Megaoperação no Rio provocou recorde de mortes
EPA via BBC
Secretário de Segurança Pública do RJ, Victor Santos afirmou que a megaoperação no Complexo do Alemão e na Penha não conseguiu prender Edgar Alves Andrade, conhecido como Doca da Penha ou Urso. Doca é uma das lideranças do Comando Vermelho (CV) no Rio de Janeiro. Ao menos 120 pessoas morreram na ação policial, a mais letal da história do estado.
“O Doca, nós não conseguimos pegar nesse primeiro momento porque é uma estratégia que eles fazem. Essa liderança, principalmente a liderança do Doca, o que eles fazem? Ele bota os soldados como mais uma barreira para poder facilitar a sua prisão, a gente tem toda essa dificuldade”, afirmou Santos, em entrevista ao Estúdio i, da GloboNews.

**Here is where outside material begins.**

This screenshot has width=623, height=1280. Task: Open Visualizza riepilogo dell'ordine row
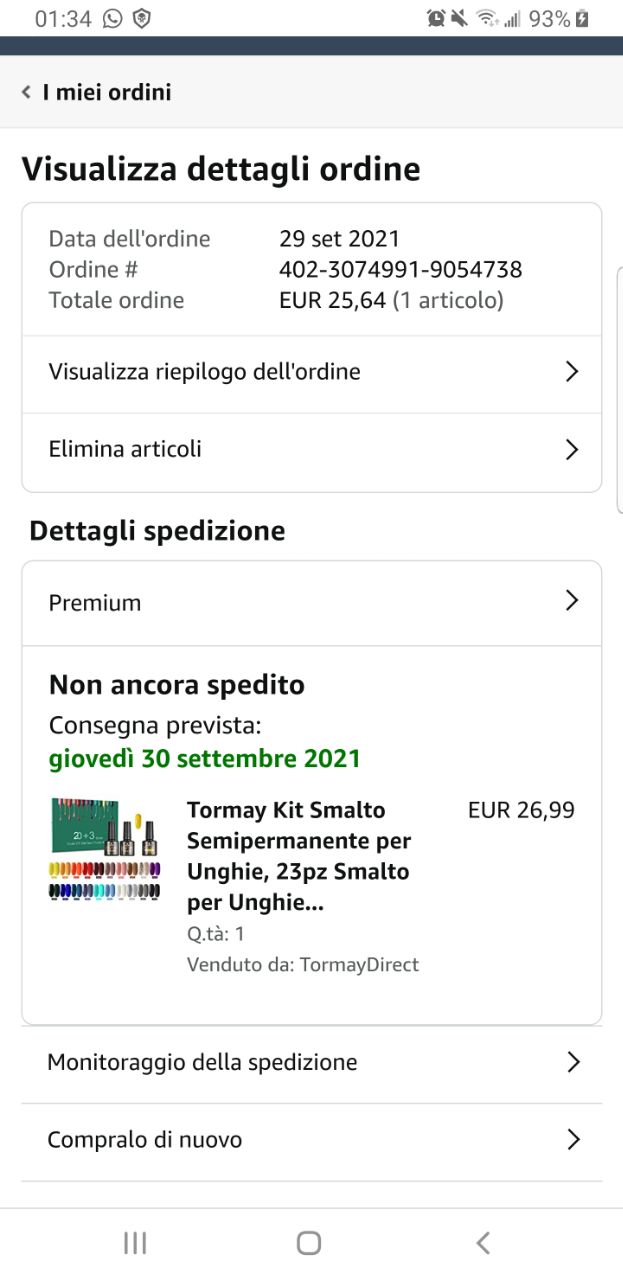(312, 372)
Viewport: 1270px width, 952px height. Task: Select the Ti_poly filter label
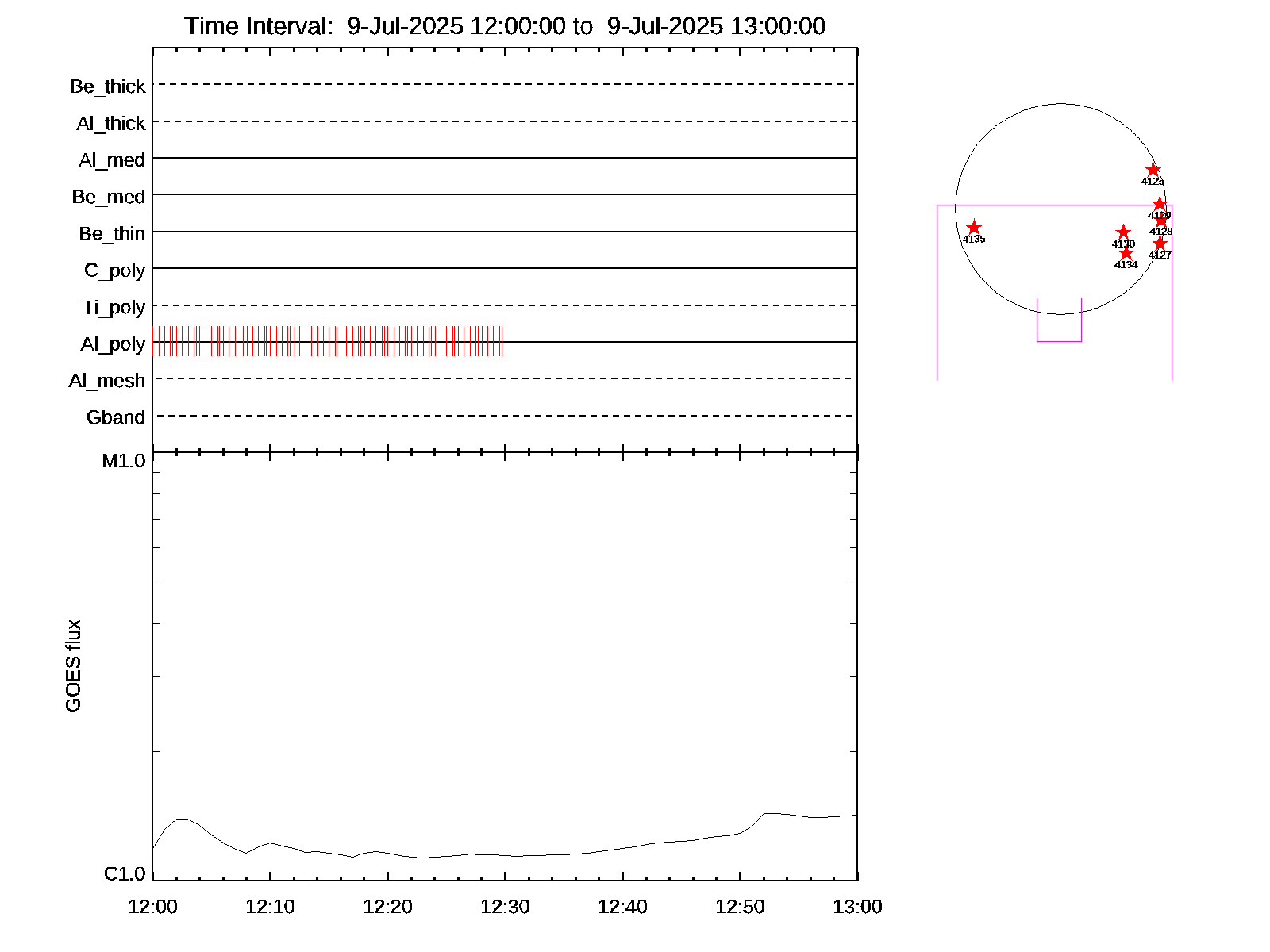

O governo do estado oferece recompensa de R$ 100 mil para quem der informações, via Disque-Denúncia, que ajudem a capturá-lo.
De acordo com o secretário, o governo do estado ainda não tem o total de pessoas alvos de mandado de prisão que foram efetivamente presas ou morreram durante a operação desta terça-feira (28). Segundo ele, todos os mandados de busca e apreensão foram cumpridos.
“A consolidação a gente só vai ter mais tarde porque a quantidade de criminosos neutralizados é grande, precisam ser identificados e precisa ter um processo que não é muito rápido. A primeira fase do reconhecimento é a família pleitear seu parente e ir reconhecer”, afirmou.
Operação policial mais letal do RJ
Nesta quarta-feira (29), o governo do RJ confirmou ao menos 121 mortos na megaoperação nos complexos do Alemão e da Penha contra o Comando Vermelho.
De acordo com o secretário da Polícia Civil, delegado Felipe Curi, as vítimas são 117 suspeitos e 4 policiais. Foi a operação mais letal da história do estado.
Moradores do Complexo da Penha, na Zona Norte do Rio de Janeiro, afirmaram ter encontrado pelo menos 74 corpos, que foram levados para a Praça São Lucas, na Estrada José Rucas, uma das principais da região, ao longo da madrugada desta quarta-feira (29). Curi disse que foram 63 corpos achados na mata.
O governo havia informado em balanço na terça que havia 64 mortos, sendo que 4 eram policiais civis e militares.
Mas, na manhã desta quarta, o governador Cláudio Castro (PL-RJ) só confirmou oficialmente 58 mortos, sendo que eram 54 criminosos. Ele não esclareceu por que o número do balanço de ontem foi alterado.
Em coletiva, a cúpula da segurança do RJ atualizou os números: 4 policiais e 117 suspeitos mortos.
Moradores afirmam ter encontrado 74 mortos na mata, que foram levados uma praça na Penha. Secretário da Polícia Civil fala em “63 corpos achados na mata”.
Haverá uma perícia para ver se há relação entre essas mortes e a operação.
Curi disse também que foram 113 presos, 33 de outros estados, como Amazonas, Ceará, Pará e Pernambuco.